** Task goal **
Reproduce the items below verbatim, from the first line through the line containing "tap(768, 167)", with both of those lines included.

** Records for the exercise **
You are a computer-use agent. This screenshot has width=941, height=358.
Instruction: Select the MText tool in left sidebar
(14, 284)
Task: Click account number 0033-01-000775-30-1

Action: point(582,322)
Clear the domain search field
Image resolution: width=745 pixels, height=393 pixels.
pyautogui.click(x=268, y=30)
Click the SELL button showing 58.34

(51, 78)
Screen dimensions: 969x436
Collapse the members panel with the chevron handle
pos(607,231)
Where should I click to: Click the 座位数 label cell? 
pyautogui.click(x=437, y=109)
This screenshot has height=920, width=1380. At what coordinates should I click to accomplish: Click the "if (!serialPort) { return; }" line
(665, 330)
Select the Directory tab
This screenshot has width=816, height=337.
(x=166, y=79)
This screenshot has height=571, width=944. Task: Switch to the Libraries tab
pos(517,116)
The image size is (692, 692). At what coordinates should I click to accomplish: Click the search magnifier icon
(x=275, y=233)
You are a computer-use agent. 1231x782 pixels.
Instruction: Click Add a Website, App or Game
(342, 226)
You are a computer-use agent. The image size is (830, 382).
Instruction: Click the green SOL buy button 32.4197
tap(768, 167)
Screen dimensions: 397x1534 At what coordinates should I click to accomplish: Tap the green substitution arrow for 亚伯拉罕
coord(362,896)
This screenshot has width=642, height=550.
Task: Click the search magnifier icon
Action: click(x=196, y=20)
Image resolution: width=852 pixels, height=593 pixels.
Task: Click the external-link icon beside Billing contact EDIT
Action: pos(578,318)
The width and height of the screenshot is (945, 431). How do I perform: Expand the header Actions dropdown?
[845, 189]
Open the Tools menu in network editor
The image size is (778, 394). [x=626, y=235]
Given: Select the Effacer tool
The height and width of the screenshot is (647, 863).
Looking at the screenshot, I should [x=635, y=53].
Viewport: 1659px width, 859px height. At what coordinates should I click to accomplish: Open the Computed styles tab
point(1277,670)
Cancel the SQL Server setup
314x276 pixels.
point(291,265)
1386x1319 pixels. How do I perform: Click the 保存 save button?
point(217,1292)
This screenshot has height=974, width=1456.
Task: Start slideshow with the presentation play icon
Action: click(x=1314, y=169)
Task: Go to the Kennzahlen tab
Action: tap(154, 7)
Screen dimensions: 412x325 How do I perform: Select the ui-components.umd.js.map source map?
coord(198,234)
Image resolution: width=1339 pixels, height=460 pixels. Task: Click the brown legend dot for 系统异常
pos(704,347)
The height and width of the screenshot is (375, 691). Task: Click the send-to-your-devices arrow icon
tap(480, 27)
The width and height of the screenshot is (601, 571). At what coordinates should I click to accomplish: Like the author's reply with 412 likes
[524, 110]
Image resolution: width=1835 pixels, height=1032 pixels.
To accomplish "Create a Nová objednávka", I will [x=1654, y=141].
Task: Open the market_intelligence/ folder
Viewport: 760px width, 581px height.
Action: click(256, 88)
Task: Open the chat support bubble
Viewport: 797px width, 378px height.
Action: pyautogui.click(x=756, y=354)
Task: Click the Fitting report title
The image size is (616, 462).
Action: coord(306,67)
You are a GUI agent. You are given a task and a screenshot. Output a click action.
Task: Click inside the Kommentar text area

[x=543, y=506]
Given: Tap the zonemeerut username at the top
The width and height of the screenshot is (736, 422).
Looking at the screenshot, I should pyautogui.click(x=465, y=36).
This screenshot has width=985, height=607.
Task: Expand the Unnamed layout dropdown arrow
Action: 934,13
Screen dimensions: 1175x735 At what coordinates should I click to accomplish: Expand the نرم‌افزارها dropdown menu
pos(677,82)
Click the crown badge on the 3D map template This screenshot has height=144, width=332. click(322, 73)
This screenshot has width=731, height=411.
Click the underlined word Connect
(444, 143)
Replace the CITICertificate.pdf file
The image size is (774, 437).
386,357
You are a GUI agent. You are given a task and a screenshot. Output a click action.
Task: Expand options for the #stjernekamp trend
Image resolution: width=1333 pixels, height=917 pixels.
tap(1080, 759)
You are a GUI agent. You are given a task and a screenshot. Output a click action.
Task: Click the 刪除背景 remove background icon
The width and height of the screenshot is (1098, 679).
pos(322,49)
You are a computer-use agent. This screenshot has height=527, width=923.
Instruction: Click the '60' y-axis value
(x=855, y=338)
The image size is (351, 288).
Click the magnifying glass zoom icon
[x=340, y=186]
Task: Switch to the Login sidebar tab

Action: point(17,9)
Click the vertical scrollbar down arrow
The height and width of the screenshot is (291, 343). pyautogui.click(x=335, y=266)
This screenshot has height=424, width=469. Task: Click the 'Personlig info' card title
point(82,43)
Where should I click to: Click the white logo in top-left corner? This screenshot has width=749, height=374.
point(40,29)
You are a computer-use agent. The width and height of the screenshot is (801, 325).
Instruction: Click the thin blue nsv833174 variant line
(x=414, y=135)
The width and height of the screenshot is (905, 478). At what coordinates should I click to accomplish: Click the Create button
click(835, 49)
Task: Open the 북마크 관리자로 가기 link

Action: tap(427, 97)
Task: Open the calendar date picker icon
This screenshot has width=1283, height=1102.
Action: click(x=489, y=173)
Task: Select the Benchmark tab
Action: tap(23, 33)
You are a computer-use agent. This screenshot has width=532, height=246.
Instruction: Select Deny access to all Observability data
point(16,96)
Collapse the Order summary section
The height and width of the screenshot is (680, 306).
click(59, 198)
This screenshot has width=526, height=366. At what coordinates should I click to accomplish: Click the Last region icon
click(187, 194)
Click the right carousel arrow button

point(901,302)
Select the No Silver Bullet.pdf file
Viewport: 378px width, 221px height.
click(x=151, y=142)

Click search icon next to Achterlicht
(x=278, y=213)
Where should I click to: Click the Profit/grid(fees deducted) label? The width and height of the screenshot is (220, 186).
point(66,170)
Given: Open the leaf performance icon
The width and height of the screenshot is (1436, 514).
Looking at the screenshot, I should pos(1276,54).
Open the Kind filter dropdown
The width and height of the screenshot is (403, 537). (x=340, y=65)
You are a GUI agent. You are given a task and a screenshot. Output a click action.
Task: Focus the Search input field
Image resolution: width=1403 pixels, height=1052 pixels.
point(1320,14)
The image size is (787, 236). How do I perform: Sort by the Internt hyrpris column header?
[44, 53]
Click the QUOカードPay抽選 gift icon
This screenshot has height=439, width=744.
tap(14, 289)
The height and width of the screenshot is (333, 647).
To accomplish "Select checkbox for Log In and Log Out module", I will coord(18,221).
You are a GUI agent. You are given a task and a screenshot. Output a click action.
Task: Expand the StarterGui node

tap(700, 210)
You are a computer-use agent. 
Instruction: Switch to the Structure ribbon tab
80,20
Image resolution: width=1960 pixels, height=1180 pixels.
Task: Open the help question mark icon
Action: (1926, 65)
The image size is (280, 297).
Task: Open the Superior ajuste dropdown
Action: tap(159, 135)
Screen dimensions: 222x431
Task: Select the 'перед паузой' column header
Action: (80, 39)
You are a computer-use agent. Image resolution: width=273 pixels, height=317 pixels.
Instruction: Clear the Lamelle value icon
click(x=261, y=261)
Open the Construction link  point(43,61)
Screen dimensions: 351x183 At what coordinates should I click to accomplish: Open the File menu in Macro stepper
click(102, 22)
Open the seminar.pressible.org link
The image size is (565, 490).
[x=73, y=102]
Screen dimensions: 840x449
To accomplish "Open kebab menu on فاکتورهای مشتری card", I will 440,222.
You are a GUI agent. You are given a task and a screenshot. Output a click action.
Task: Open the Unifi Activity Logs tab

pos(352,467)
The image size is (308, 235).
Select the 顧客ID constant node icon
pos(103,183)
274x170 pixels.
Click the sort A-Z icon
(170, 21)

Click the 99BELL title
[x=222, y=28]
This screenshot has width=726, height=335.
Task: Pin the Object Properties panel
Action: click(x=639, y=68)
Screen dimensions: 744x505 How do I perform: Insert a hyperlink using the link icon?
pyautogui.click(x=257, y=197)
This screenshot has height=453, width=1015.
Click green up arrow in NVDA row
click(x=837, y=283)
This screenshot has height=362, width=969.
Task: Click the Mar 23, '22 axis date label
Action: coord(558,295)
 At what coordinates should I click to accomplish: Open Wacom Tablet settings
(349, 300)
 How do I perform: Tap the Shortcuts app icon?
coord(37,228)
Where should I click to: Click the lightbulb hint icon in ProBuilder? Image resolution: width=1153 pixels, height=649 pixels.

** Result of this exercise **
You are a computer-use agent. This screenshot has width=941, height=358.
Instruction: Select the MText tool in left sidebar
(14, 284)
Task: Click account number 0033-01-000775-30-1

Action: point(582,322)
Clear the domain search field
Image resolution: width=745 pixels, height=393 pixels.
pyautogui.click(x=268, y=30)
Click the SELL button showing 58.34

(51, 78)
Screen dimensions: 969x436
Collapse the members panel with the chevron handle
pos(607,231)
Where should I click to: Click the 座位数 label cell? 
pyautogui.click(x=437, y=109)
This screenshot has height=920, width=1380. At what coordinates should I click to accomplish: Click the "if (!serialPort) { return; }" line
(665, 330)
Select the Directory tab
This screenshot has width=816, height=337.
(x=166, y=79)
This screenshot has height=571, width=944. Task: Switch to the Libraries tab
pos(517,116)
The image size is (692, 692). At what coordinates should I click to accomplish: Click the search magnifier icon
(x=275, y=233)
You are a computer-use agent. 1231x782 pixels.
Instruction: Click Add a Website, App or Game
(342, 226)
You are a computer-use agent. The image size is (830, 382).
Instruction: Click the green SOL buy button 32.4197
tap(768, 167)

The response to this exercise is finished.